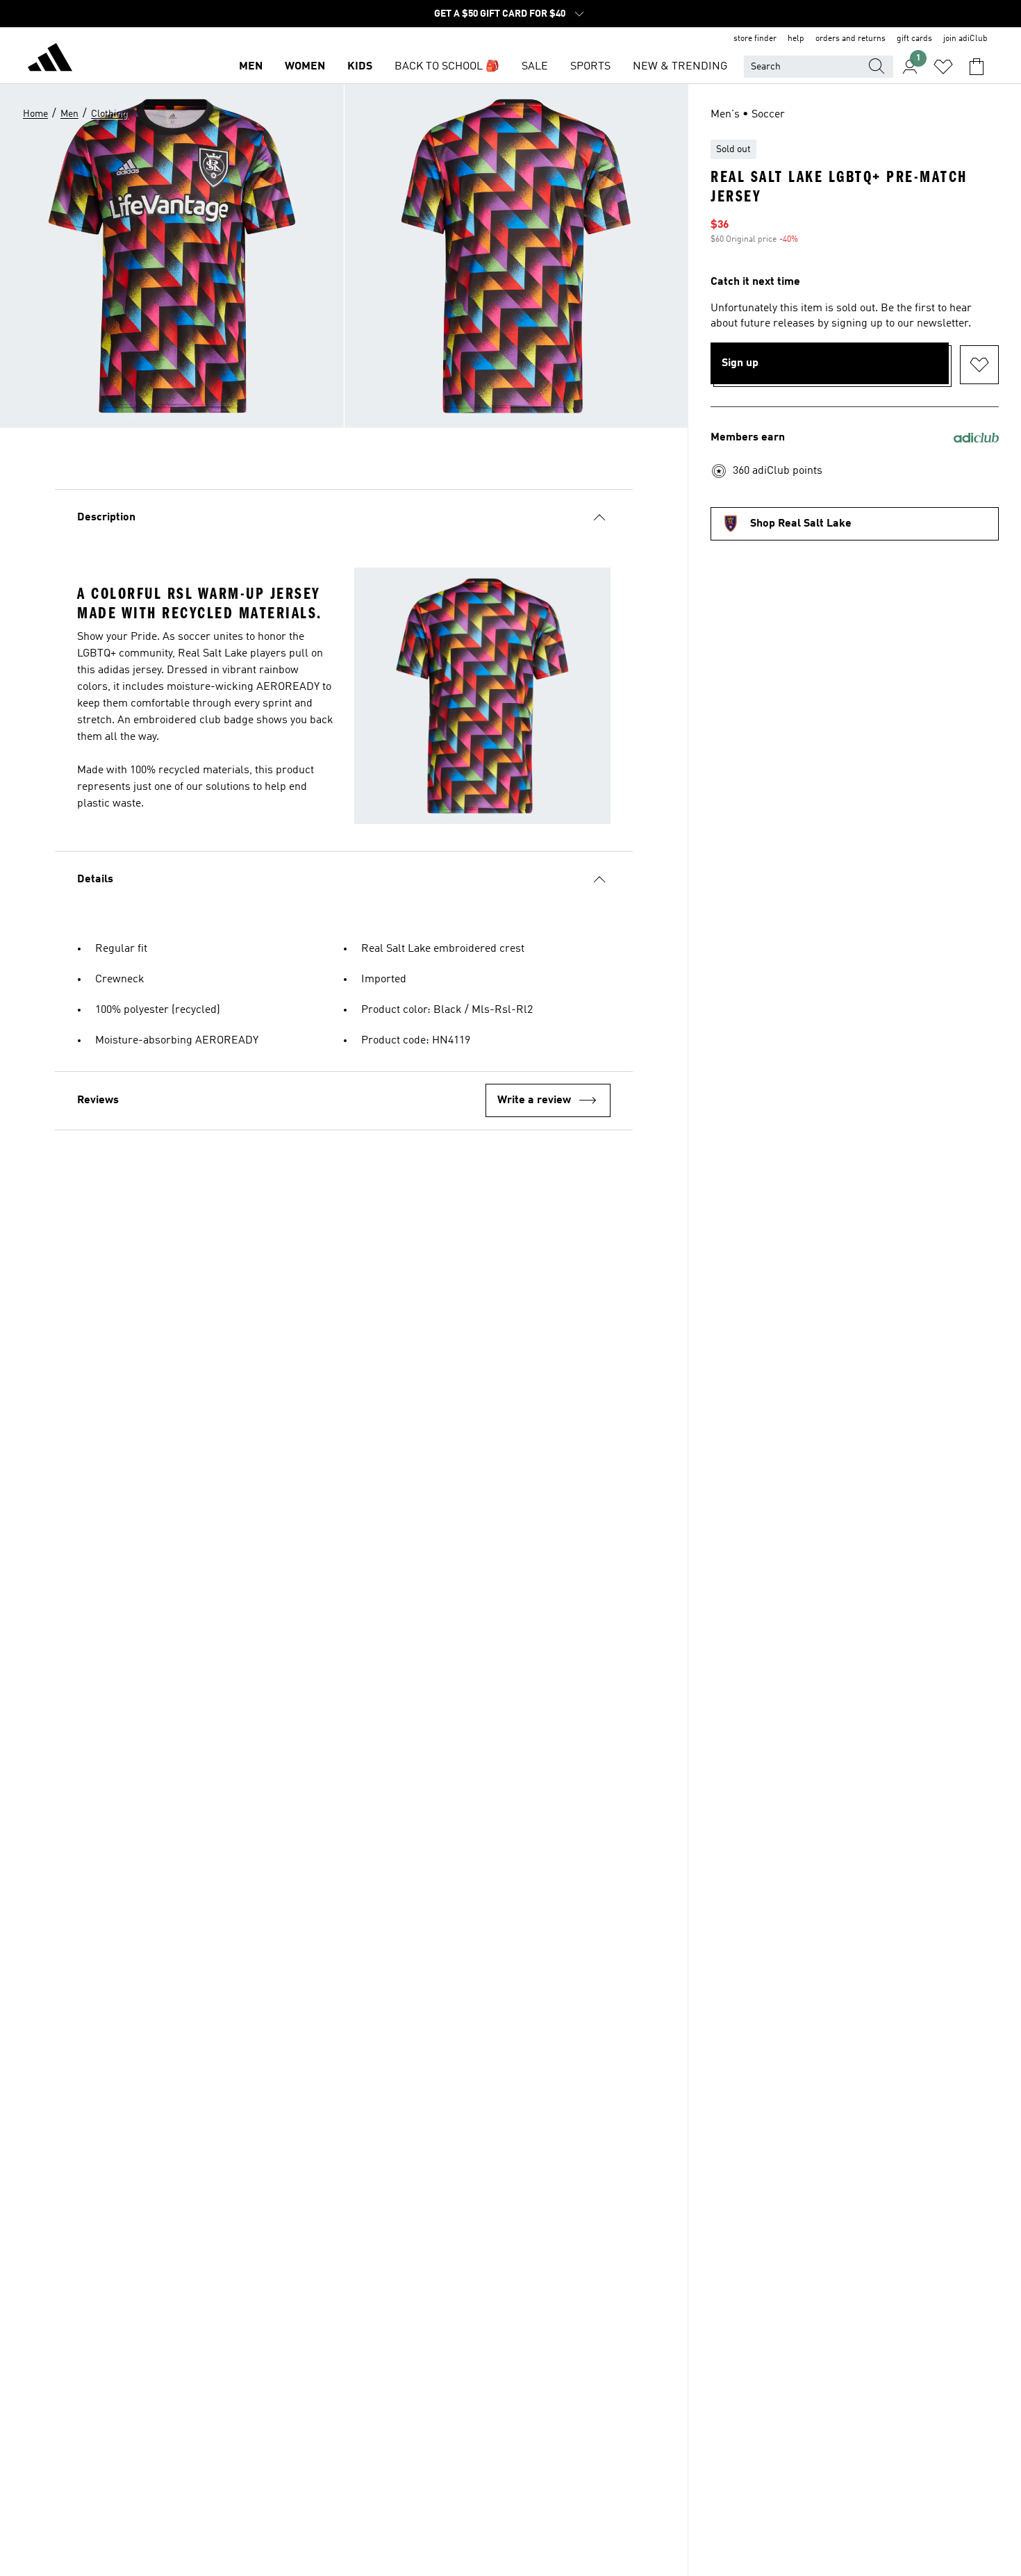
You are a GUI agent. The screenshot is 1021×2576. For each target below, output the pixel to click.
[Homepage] (50, 59)
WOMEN (305, 66)
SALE (535, 66)
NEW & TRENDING (680, 66)
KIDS (359, 66)
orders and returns (850, 39)
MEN (251, 66)
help (796, 39)
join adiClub (965, 39)
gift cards (914, 39)
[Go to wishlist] (943, 66)
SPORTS (590, 66)
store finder (755, 39)
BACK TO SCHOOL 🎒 (447, 66)
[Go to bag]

++++

*BRIEF*
Where an entry holds an image, drop the image and copy the remaining text exactly.

*WRITTEN SOLUTION*
You are a GUI agent. The screenshot is 1021×2576. For each target below, output the pixel to click.
[Homepage] (50, 59)
WOMEN (305, 66)
SALE (535, 66)
NEW & TRENDING (680, 66)
KIDS (359, 66)
orders and returns (850, 39)
MEN (251, 66)
help (796, 39)
join adiClub (965, 39)
gift cards (914, 39)
[Go to wishlist] (943, 66)
SPORTS (590, 66)
store finder (755, 39)
BACK TO SCHOOL 🎒 (447, 66)
[Go to bag]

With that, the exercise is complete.